A frenzy among providers of IT infrastructure providers is growing in intensity as enterprise IT organizations look to build and deploy artificial intelligence (AI) models.
Dell this week, for example, touted its plans to add support for graphical processor units (GPUs) from AMD to train large language models (LLMs) for Dell PowerEdge XE9680 servers. The goal is to provide IT teams with a less costly alternative to GPUs from NVIDIA.
At the same time, Dell is also continuing to support NVIDIA, most recently in the form of an instance of Dell storage arrays that have been validated to run with the NVIDIA DGX SuperPOD AI infrastructure. Dell is also rolling our all-Flash instance of its Dell PowerScale storage system that is designed to scale out in a way that optimizes throughput when using GPUs to train AI models.
Dell, in effect, is making a case of an infrastructure stack that is specifically optimized to run multiple types of LLMs that can be extended using, for example, vector database capabilities provided by software partners such as Databricks, says Martin Glynn, senior director of product management for Dell Unstructured Storage. “We’re taking an AI first approach,” he says.
It’s not clear to what degree AI models will be trained in on-premises IT environments but given concerns about data privacy and the rise of data sovereignty regulations more organizations than ever are looking at this option as an alternative to moving data into a cloud service. Many of the LLMs that an enterprise IT organization is likely to either customize or build will be domain specific. As such, they are likely to be measured in terabytes rather than the multiple petabytes of data required to train a foundational LLM that was built by OpenAI or Amazon Web Services (AWS).

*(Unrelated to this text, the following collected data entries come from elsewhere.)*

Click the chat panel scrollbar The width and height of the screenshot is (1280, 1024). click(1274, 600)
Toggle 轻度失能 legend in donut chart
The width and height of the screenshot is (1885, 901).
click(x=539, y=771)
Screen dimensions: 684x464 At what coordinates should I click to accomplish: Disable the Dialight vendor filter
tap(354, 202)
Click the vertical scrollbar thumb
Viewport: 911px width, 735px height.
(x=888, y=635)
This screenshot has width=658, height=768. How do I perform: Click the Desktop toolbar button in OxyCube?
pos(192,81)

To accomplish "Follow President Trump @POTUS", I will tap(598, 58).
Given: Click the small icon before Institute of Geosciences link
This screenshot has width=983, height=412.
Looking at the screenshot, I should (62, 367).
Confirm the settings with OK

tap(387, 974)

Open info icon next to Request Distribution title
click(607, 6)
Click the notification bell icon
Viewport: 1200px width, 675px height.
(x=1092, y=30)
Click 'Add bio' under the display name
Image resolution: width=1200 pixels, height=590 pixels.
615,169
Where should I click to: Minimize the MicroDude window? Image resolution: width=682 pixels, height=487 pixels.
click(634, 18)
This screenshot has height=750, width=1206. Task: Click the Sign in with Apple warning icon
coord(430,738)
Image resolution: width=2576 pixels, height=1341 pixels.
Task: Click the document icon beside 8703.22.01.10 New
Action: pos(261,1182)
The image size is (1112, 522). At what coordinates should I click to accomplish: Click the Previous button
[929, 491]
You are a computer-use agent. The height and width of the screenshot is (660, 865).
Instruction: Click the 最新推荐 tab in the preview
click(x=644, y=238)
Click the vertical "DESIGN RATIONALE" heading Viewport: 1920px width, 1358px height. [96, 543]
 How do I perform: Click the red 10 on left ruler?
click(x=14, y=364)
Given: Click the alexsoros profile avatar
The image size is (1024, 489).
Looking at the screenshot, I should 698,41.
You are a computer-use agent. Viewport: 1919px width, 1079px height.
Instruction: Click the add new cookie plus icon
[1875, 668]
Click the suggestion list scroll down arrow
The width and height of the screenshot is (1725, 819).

In addition, enterprise IT organizations lack clarity into how usage of LLMs will be priced. Most providers of these services are providing organizations with tokens that can be used for a specific cost. The issue is that a token is required for each input and output of an AI model. In effect, every interaction will cost two tokens. Over time, the cost of using LLMs running on a cloud service might prove cost prohibitive.
Of course, not every organization is as AI ready as they might like. Much of the data needed to train or customize an AI model is strewn across the enterprise. Much of that data is either conflicting or simply wrong. Arguably, the most important thing any organization can do to get ready for AI is to get their data management house in order.
The challenge is many business leaders now see all things related to AI as a strategic imperative. In fact, conversations about the need to bring some discipline to data management before embracing AI can be downright awkward. Too many business leaders assume that IT teams have been optimally managing data when it fact most of them have been focusing on processing and storing it as cost effectively as possible. The quality of the data is the responsibility of the business units that created it in the first place. Unfortunately, not nearly enough business units have, for longer than many care to admit, been taking enough responsibility for the quality of that data as they should.